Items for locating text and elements
◇ ◇ ◇ ◇ ◇

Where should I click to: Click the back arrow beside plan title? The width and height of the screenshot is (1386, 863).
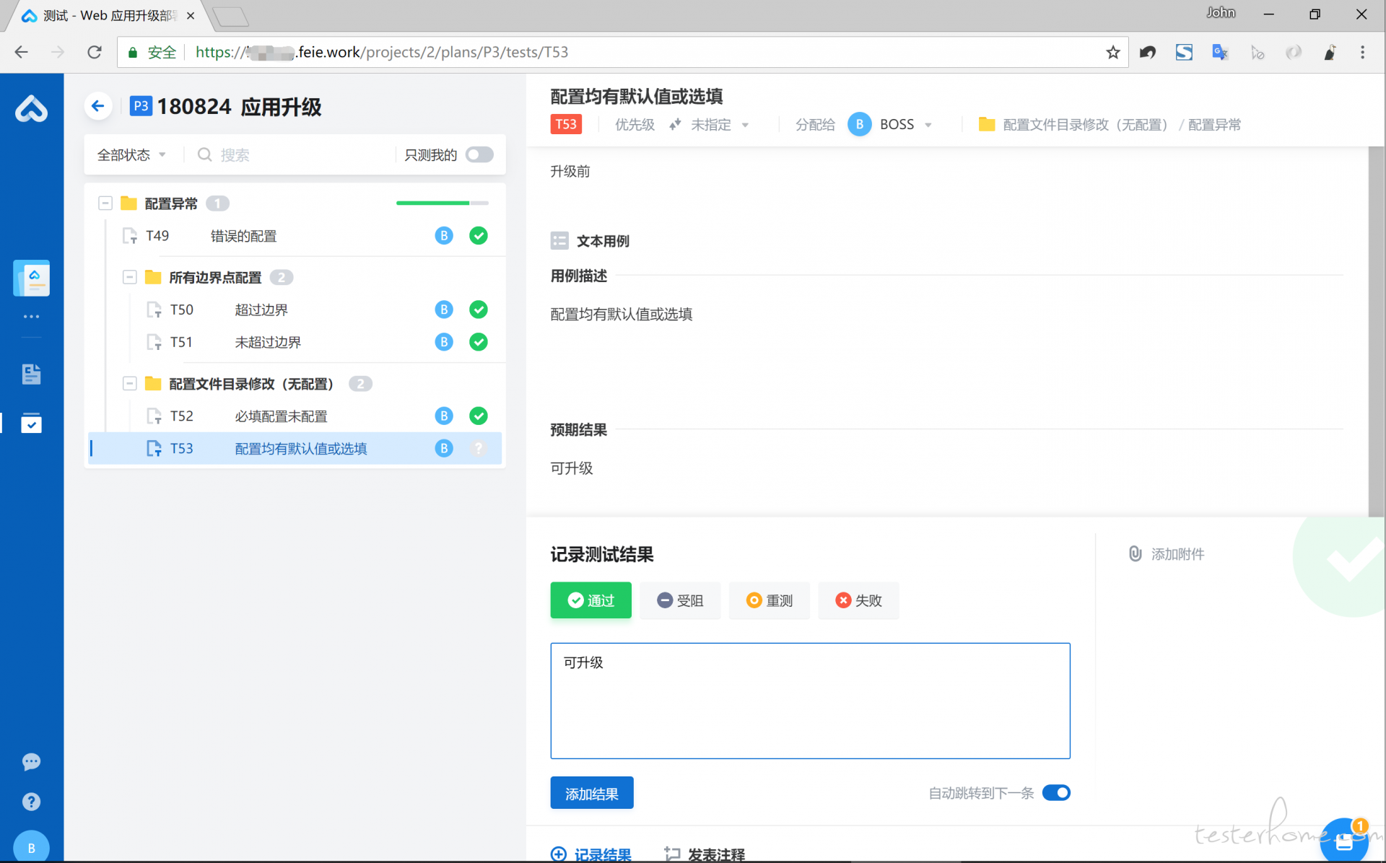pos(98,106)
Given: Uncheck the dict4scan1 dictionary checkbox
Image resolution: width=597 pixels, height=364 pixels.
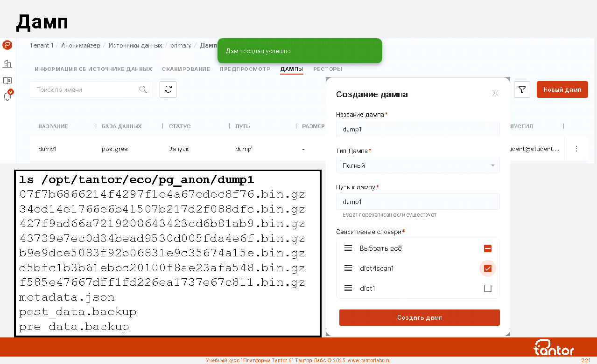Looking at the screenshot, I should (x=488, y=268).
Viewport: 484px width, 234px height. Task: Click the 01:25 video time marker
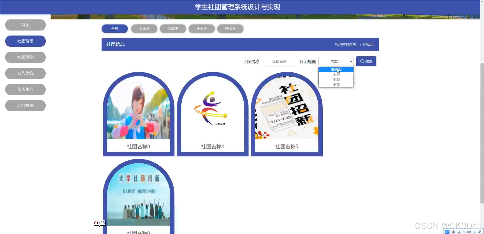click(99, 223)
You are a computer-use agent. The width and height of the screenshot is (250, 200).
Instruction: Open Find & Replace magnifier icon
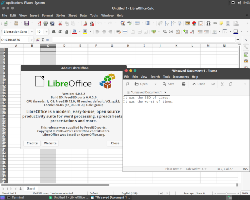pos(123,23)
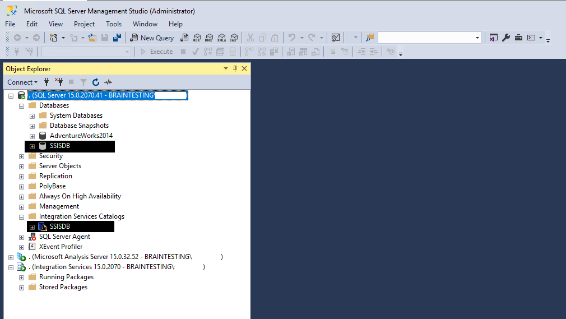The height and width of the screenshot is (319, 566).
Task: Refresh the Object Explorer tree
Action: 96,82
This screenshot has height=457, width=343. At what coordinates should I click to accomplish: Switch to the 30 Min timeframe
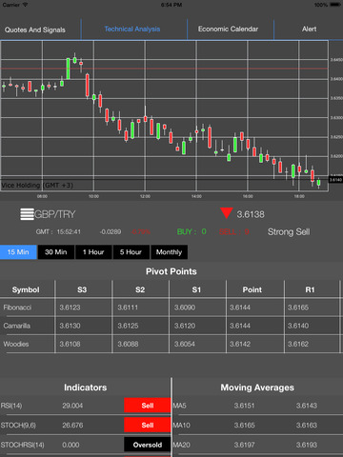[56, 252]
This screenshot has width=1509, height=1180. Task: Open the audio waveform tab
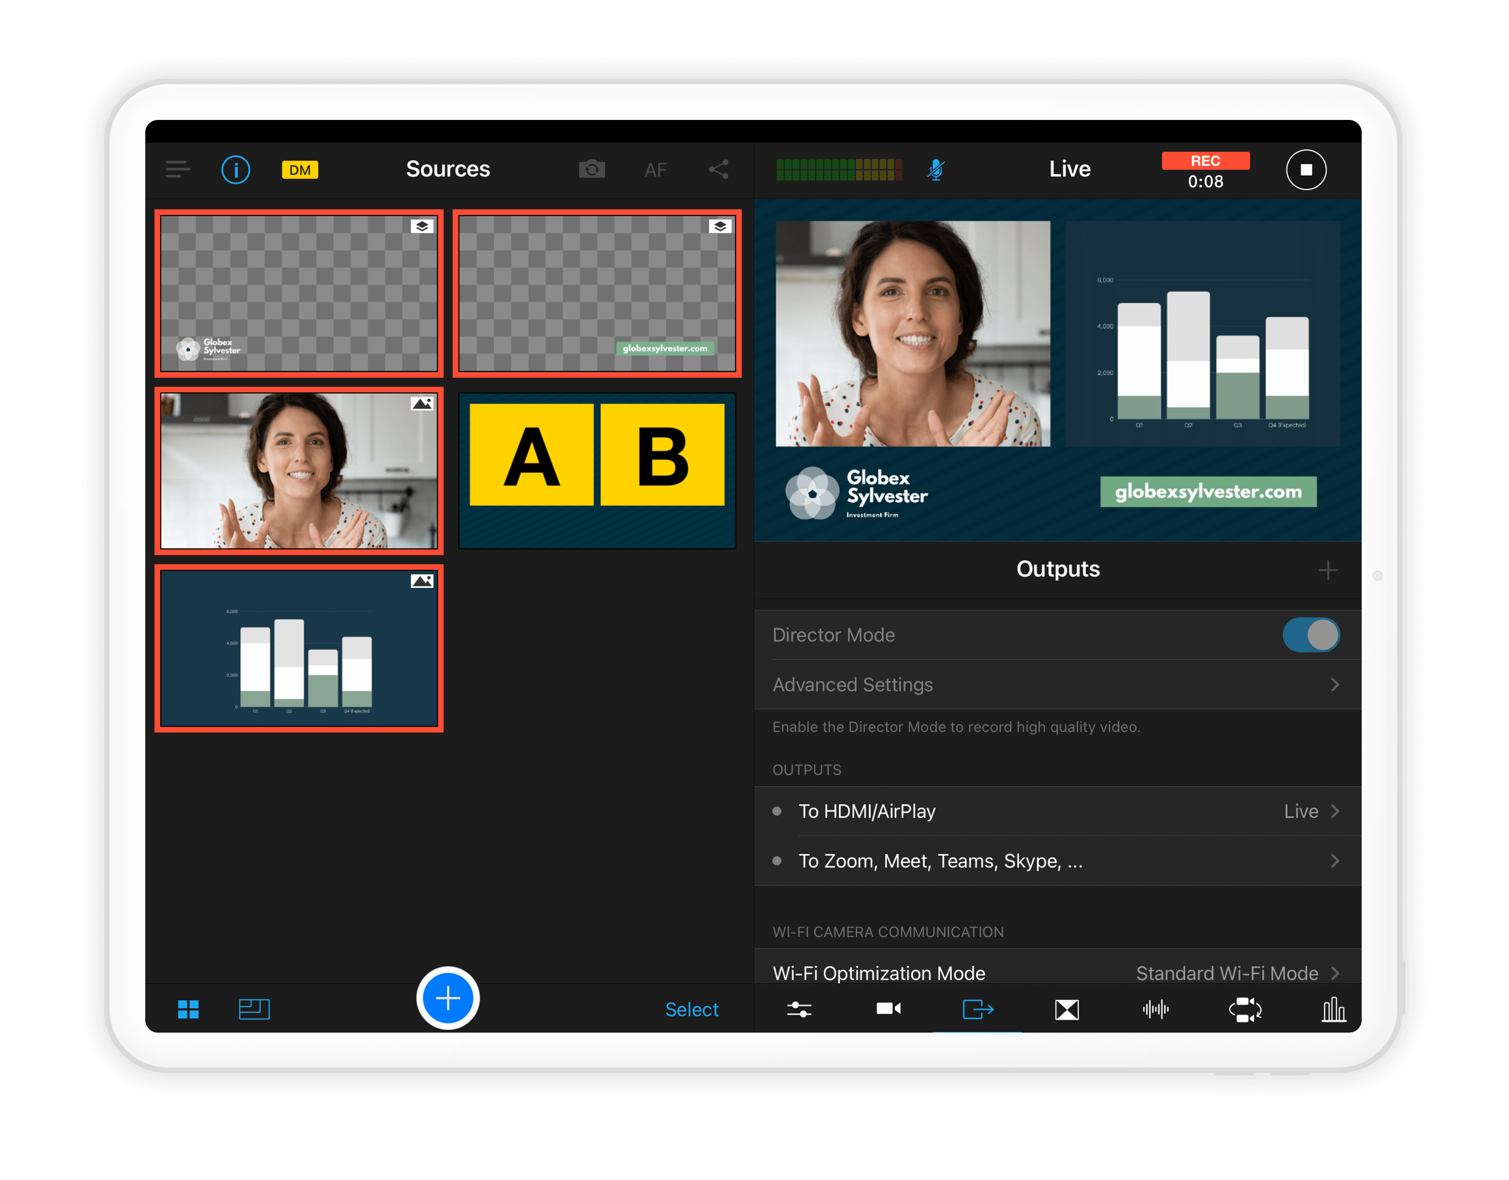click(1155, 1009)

◇ ◇ ◇ ◇ ◇

**Written request**
Count the lines in the items above that contain the string "This". Give only the number.

**Task solution**
2